Required action. In full and without edits, write out the data that follows.

Study material.
* * * *

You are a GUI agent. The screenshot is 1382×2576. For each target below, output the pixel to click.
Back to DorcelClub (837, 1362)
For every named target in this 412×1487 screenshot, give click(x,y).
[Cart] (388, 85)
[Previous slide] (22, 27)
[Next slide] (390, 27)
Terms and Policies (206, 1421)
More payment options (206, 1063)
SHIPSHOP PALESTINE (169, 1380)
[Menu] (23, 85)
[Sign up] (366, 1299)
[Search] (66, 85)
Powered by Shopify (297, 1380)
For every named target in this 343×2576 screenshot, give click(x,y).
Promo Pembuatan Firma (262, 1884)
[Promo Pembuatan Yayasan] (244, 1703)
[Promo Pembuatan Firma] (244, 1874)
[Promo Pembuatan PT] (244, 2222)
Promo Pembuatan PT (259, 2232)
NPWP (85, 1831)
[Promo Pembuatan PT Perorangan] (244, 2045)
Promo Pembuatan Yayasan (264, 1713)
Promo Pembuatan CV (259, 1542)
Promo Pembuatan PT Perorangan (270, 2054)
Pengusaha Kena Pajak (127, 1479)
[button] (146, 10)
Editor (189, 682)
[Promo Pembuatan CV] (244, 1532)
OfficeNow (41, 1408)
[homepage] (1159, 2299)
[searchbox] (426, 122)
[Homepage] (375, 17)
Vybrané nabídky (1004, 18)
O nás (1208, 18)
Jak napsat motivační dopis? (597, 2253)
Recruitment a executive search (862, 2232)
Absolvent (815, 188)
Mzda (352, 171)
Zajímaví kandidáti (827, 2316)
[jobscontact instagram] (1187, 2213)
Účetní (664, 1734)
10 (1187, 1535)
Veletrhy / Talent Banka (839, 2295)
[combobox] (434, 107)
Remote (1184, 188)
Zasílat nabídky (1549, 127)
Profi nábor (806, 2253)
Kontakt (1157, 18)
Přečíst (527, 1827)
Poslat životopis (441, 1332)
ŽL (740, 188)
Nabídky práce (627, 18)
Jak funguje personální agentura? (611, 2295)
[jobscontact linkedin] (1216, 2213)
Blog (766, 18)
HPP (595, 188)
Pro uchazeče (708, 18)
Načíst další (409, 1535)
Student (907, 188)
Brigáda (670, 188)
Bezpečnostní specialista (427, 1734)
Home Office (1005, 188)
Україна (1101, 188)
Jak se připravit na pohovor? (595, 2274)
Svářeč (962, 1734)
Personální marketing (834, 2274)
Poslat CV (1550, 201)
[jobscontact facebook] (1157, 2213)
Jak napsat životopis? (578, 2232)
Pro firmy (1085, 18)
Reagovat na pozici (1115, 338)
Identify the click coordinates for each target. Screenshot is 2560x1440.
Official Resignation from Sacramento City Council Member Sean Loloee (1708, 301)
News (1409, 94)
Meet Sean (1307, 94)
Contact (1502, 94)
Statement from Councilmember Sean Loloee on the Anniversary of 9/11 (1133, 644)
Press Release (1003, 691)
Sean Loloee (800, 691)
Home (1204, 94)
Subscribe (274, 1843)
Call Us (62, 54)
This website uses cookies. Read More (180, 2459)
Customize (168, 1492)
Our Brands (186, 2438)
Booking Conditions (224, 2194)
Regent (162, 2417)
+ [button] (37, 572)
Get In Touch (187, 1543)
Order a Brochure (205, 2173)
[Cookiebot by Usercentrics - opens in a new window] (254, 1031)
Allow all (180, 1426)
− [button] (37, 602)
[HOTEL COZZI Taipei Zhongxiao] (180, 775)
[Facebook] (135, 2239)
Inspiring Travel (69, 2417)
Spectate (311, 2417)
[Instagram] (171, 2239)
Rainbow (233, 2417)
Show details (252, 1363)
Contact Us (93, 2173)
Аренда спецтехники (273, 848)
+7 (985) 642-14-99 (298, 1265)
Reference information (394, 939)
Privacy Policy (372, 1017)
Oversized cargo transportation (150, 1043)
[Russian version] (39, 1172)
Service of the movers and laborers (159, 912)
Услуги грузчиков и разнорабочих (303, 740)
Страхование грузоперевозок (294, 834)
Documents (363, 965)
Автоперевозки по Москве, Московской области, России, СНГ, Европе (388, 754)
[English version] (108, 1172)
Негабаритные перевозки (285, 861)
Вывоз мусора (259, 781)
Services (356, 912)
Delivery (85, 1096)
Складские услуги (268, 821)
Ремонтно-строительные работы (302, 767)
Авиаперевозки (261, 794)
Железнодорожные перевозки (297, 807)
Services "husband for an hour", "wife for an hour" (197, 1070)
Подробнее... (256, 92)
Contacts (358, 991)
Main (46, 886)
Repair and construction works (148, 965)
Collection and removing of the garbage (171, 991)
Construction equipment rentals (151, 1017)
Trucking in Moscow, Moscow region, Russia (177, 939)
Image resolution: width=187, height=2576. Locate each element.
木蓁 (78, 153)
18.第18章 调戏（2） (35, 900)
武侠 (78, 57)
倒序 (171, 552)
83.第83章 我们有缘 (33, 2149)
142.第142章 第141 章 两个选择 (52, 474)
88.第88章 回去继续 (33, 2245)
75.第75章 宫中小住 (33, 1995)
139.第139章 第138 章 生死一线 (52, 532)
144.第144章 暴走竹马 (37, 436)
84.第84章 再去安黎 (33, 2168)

* * * *

Reply.
You are a GUI agent. The screenshot is 1382×2576. For each target below, output the pixel to click.
Back to DorcelClub (837, 1362)
For every named target in this 412×1487 screenshot, give click(x,y).
[Cart] (388, 85)
[Previous slide] (22, 27)
[Next slide] (390, 27)
Terms and Policies (206, 1421)
More payment options (206, 1063)
SHIPSHOP PALESTINE (169, 1380)
[Menu] (23, 85)
[Sign up] (366, 1299)
[Search] (66, 85)
Powered by Shopify (297, 1380)
For every named target in this 343×2576 screenshot, give click(x,y).
Promo Pembuatan Firma (262, 1884)
[Promo Pembuatan Yayasan] (244, 1703)
[Promo Pembuatan Firma] (244, 1874)
[Promo Pembuatan PT] (244, 2222)
Promo Pembuatan PT (259, 2232)
NPWP (85, 1831)
[Promo Pembuatan PT Perorangan] (244, 2045)
Promo Pembuatan Yayasan (264, 1713)
Promo Pembuatan CV (259, 1542)
Promo Pembuatan PT Perorangan (270, 2054)
Pengusaha Kena Pajak (127, 1479)
[button] (146, 10)
Editor (189, 682)
[Promo Pembuatan CV] (244, 1532)
OfficeNow (41, 1408)
[homepage] (1159, 2299)
[searchbox] (426, 122)
[Homepage] (375, 17)
Vybrané nabídky (1004, 18)
O nás (1208, 18)
Jak napsat motivační dopis? (597, 2253)
Recruitment a executive search (862, 2232)
Absolvent (815, 188)
Mzda (352, 171)
Zajímaví kandidáti (827, 2316)
[jobscontact instagram] (1187, 2213)
Účetní (664, 1734)
10 (1187, 1535)
Veletrhy / Talent Banka (839, 2295)
[combobox] (434, 107)
Remote (1184, 188)
Zasílat nabídky (1549, 127)
Profi nábor (806, 2253)
Kontakt (1157, 18)
Přečíst (527, 1827)
Poslat životopis (441, 1332)
ŽL (740, 188)
Nabídky práce (627, 18)
Jak funguje personální agentura? (611, 2295)
[jobscontact linkedin] (1216, 2213)
Blog (766, 18)
HPP (595, 188)
Pro uchazeče (708, 18)
Načíst další (409, 1535)
Student (907, 188)
Brigáda (670, 188)
Bezpečnostní specialista (427, 1734)
Home Office (1005, 188)
Україна (1101, 188)
Jak se připravit na pohovor? (595, 2274)
Svářeč (962, 1734)
Personální marketing (834, 2274)
Poslat CV (1550, 201)
[jobscontact facebook] (1157, 2213)
Jak napsat životopis? (578, 2232)
Pro firmy (1085, 18)
Reagovat na pozici (1115, 338)
Identify the click coordinates for each target. Screenshot is 2560x1440.
Official Resignation from Sacramento City Council Member Sean Loloee (1708, 301)
News (1409, 94)
Meet Sean (1307, 94)
Contact (1502, 94)
Statement from Councilmember Sean Loloee on the Anniversary of 9/11 (1133, 644)
Press Release (1003, 691)
Sean Loloee (800, 691)
Home (1204, 94)
Subscribe (274, 1843)
Call Us (62, 54)
This website uses cookies. Read More (180, 2459)
Customize (168, 1492)
Our Brands (186, 2438)
Booking Conditions (224, 2194)
Regent (162, 2417)
+ [button] (37, 572)
Get In Touch (187, 1543)
Order a Brochure (205, 2173)
[Cookiebot by Usercentrics - opens in a new window] (254, 1031)
Allow all (180, 1426)
− [button] (37, 602)
[HOTEL COZZI Taipei Zhongxiao] (180, 775)
[Facebook] (135, 2239)
Inspiring Travel (69, 2417)
Spectate (311, 2417)
[Instagram] (171, 2239)
Rainbow (233, 2417)
Show details (252, 1363)
Contact Us (93, 2173)
Аренда спецтехники (273, 848)
+7 (985) 642-14-99 (298, 1265)
Reference information (394, 939)
Privacy Policy (372, 1017)
Oversized cargo transportation (150, 1043)
[Russian version] (39, 1172)
Service of the movers and laborers (159, 912)
Услуги грузчиков и разнорабочих (303, 740)
Страхование грузоперевозок (294, 834)
Documents (363, 965)
Автоперевозки по Москве, Московской области, России, СНГ, Европе (388, 754)
[English version] (108, 1172)
Негабаритные перевозки (285, 861)
Вывоз мусора (259, 781)
Services (356, 912)
Delivery (85, 1096)
Складские услуги (268, 821)
Ремонтно-строительные работы (302, 767)
Авиаперевозки (261, 794)
Железнодорожные перевозки (297, 807)
Services "husband for an hour", "wife for an hour" (197, 1070)
Подробнее... (256, 92)
Contacts (358, 991)
Main (46, 886)
Repair and construction works (148, 965)
Collection and removing of the garbage (171, 991)
Construction equipment rentals (151, 1017)
Trucking in Moscow, Moscow region, Russia (177, 939)
Image resolution: width=187, height=2576. Locate each element.
木蓁 (78, 153)
18.第18章 调戏（2） (35, 900)
武侠 (78, 57)
倒序 (171, 552)
83.第83章 我们有缘 (33, 2149)
142.第142章 第141 章 两个选择 (52, 474)
88.第88章 回去继续 (33, 2245)
75.第75章 宫中小住 (33, 1995)
139.第139章 第138 章 生死一线 (52, 532)
144.第144章 暴走竹马 (37, 436)
84.第84章 再去安黎 (33, 2168)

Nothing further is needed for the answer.